What you are asked to do ▸
Set down each of the records below exactly as it reads. No pictures go into the copy.

Supplied material ▸
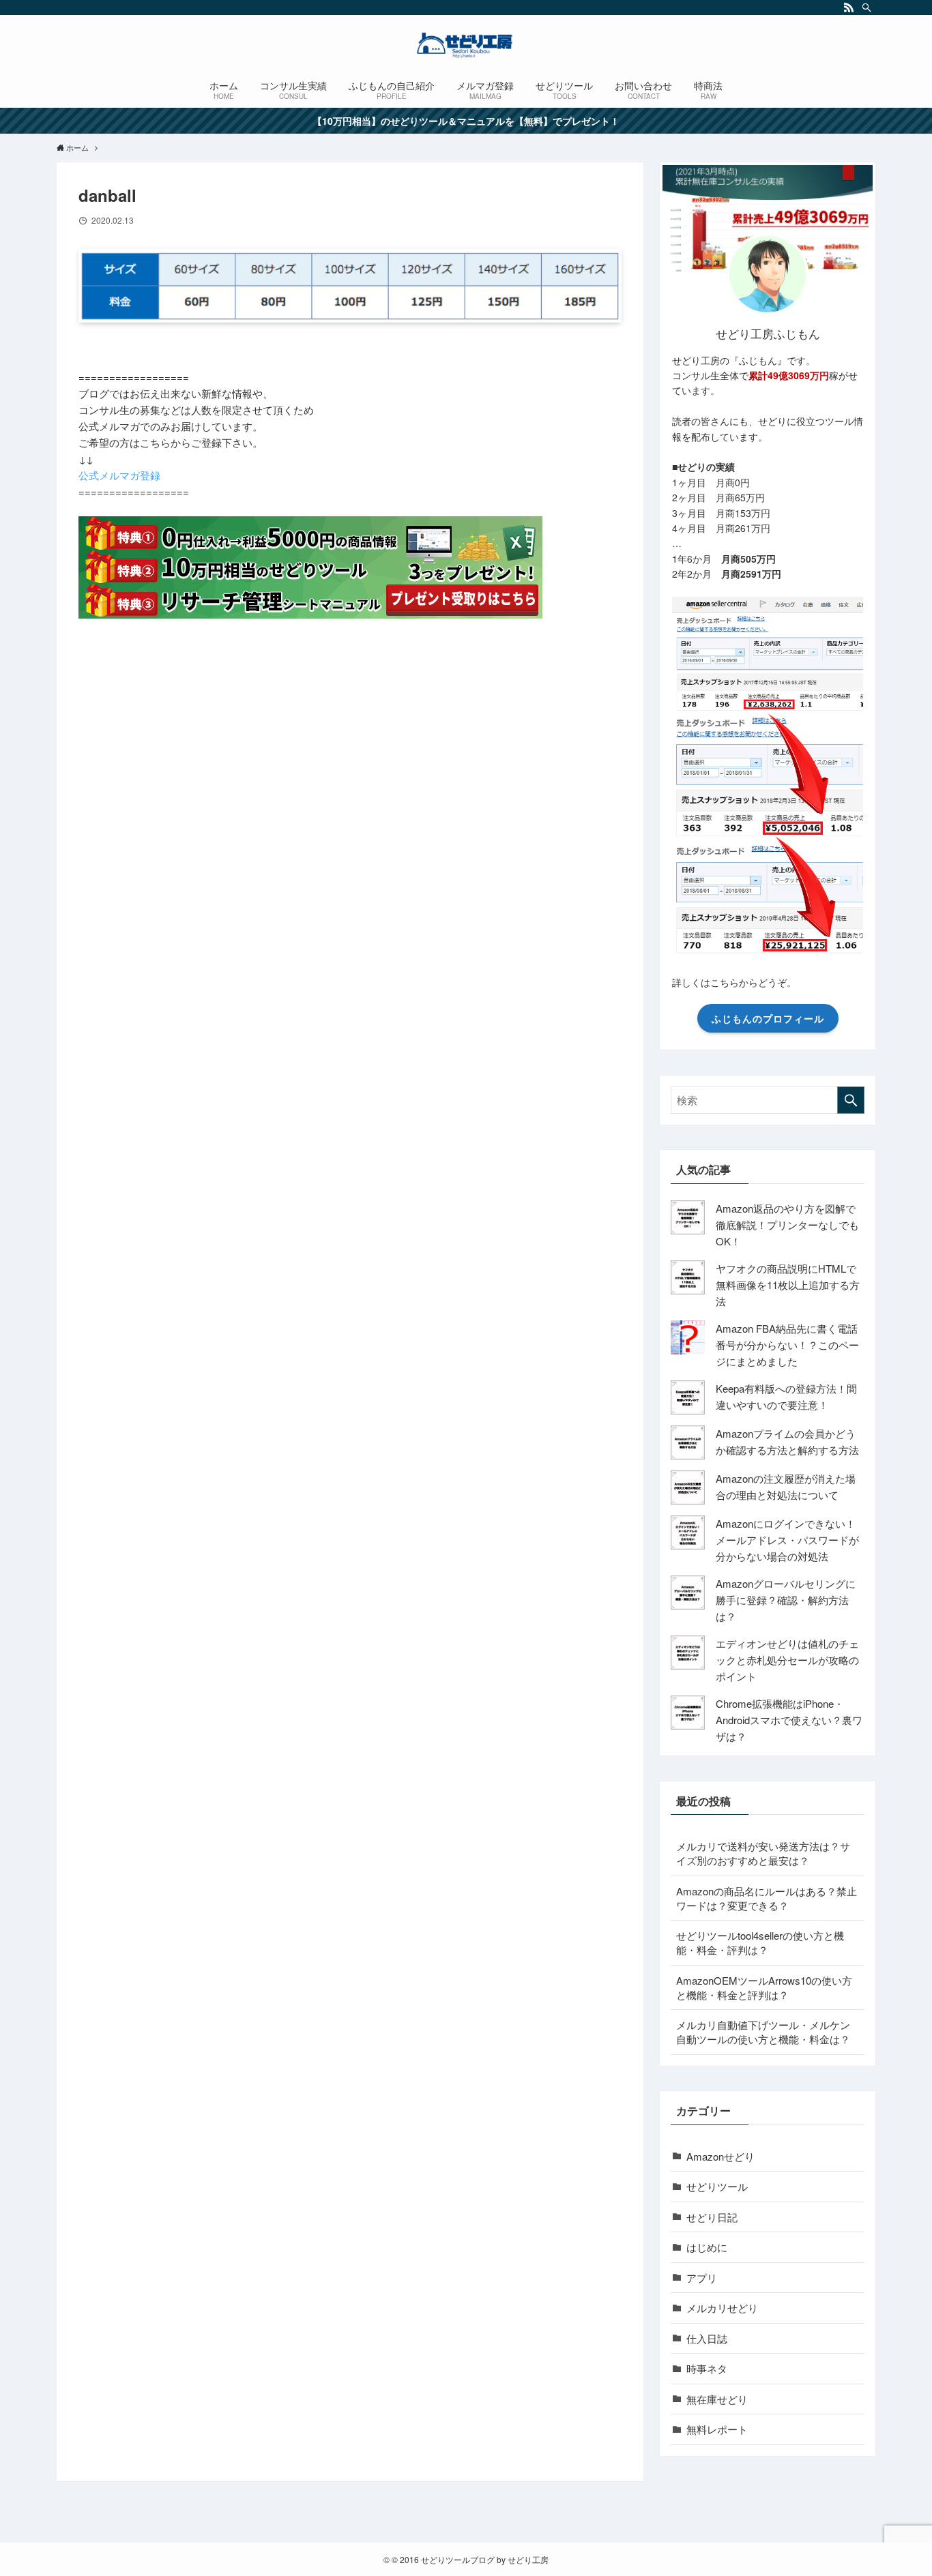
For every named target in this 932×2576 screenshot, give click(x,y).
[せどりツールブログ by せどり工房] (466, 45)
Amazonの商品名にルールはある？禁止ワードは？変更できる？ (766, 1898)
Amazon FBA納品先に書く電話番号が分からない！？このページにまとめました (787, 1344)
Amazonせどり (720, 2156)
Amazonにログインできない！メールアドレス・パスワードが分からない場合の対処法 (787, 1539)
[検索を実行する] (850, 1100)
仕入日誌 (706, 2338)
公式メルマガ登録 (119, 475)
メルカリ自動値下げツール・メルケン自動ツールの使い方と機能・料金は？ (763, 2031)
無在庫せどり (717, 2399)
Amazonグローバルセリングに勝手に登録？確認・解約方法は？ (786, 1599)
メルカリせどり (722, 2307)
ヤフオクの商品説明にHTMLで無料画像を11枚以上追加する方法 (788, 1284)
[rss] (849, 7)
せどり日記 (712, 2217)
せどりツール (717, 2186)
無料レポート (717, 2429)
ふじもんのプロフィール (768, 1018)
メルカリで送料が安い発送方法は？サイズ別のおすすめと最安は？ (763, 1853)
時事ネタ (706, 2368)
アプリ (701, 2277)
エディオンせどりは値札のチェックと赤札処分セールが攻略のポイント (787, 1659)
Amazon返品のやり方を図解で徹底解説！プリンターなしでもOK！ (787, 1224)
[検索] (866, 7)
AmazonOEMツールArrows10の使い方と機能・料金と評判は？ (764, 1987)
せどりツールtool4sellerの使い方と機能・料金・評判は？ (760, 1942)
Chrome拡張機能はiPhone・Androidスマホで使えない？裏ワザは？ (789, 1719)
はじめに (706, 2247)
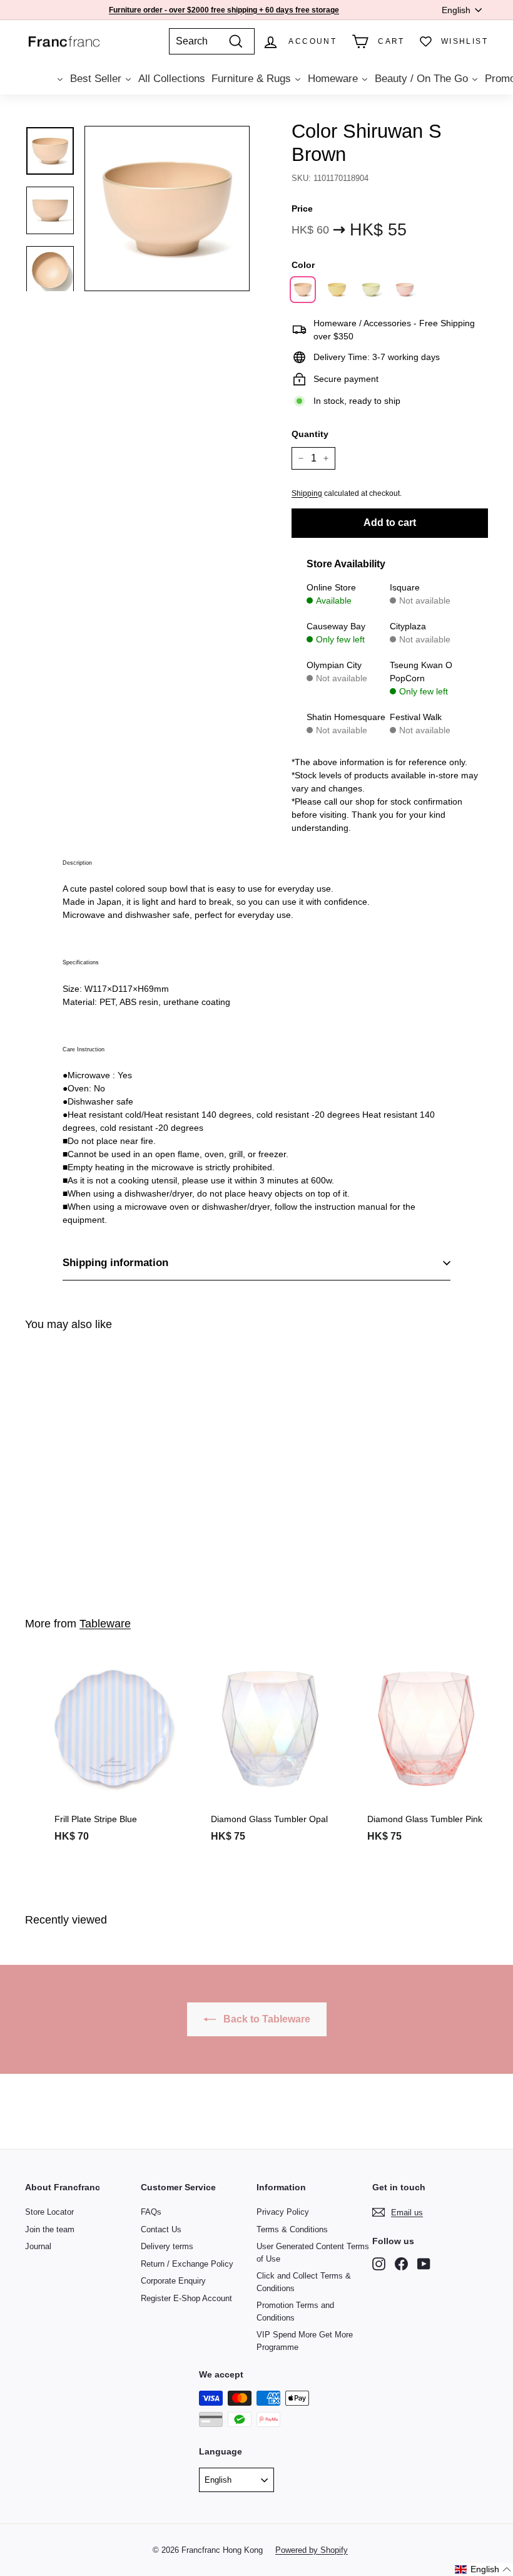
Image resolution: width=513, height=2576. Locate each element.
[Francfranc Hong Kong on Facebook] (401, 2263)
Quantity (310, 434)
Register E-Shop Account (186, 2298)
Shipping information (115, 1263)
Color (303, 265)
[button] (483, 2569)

Written solution ▸
For every named target in this 932×2576 screenshot, give click(x,y).
[せどりツールブログ by せどり工房] (466, 45)
Amazonの商品名にルールはある？禁止ワードは？変更できる？ (766, 1898)
Amazon FBA納品先に書く電話番号が分からない！？このページにまとめました (787, 1344)
Amazonせどり (720, 2156)
Amazonにログインできない！メールアドレス・パスワードが分からない場合の対処法 (787, 1539)
[検索を実行する] (850, 1100)
仕入日誌 (706, 2338)
公式メルマガ登録 (119, 475)
メルカリ自動値下げツール・メルケン自動ツールの使い方と機能・料金は？ (763, 2031)
無在庫せどり (717, 2399)
Amazonグローバルセリングに勝手に登録？確認・解約方法は？ (786, 1599)
メルカリせどり (722, 2307)
ヤフオクの商品説明にHTMLで無料画像を11枚以上追加する方法 (788, 1284)
[rss] (849, 7)
せどり日記 (712, 2217)
せどりツール (717, 2186)
無料レポート (717, 2429)
ふじもんのプロフィール (768, 1018)
メルカリで送料が安い発送方法は？サイズ別のおすすめと最安は？ (763, 1853)
時事ネタ (706, 2368)
アプリ (701, 2277)
エディオンせどりは値札のチェックと赤札処分セールが攻略のポイント (787, 1659)
Amazon返品のやり方を図解で徹底解説！プリンターなしでもOK！ (787, 1224)
[検索] (866, 7)
AmazonOEMツールArrows10の使い方と機能・料金と評判は？ (764, 1987)
せどりツールtool4sellerの使い方と機能・料金・評判は？ (760, 1942)
Chrome拡張機能はiPhone・Androidスマホで使えない？裏ワザは？ (789, 1719)
はじめに (706, 2247)
Image resolution: width=513, height=2576. Locate each element.
[Francfranc Hong Kong on Facebook] (401, 2263)
Quantity (310, 434)
Register E-Shop Account (186, 2298)
Shipping information (115, 1263)
Color (303, 265)
[button] (483, 2569)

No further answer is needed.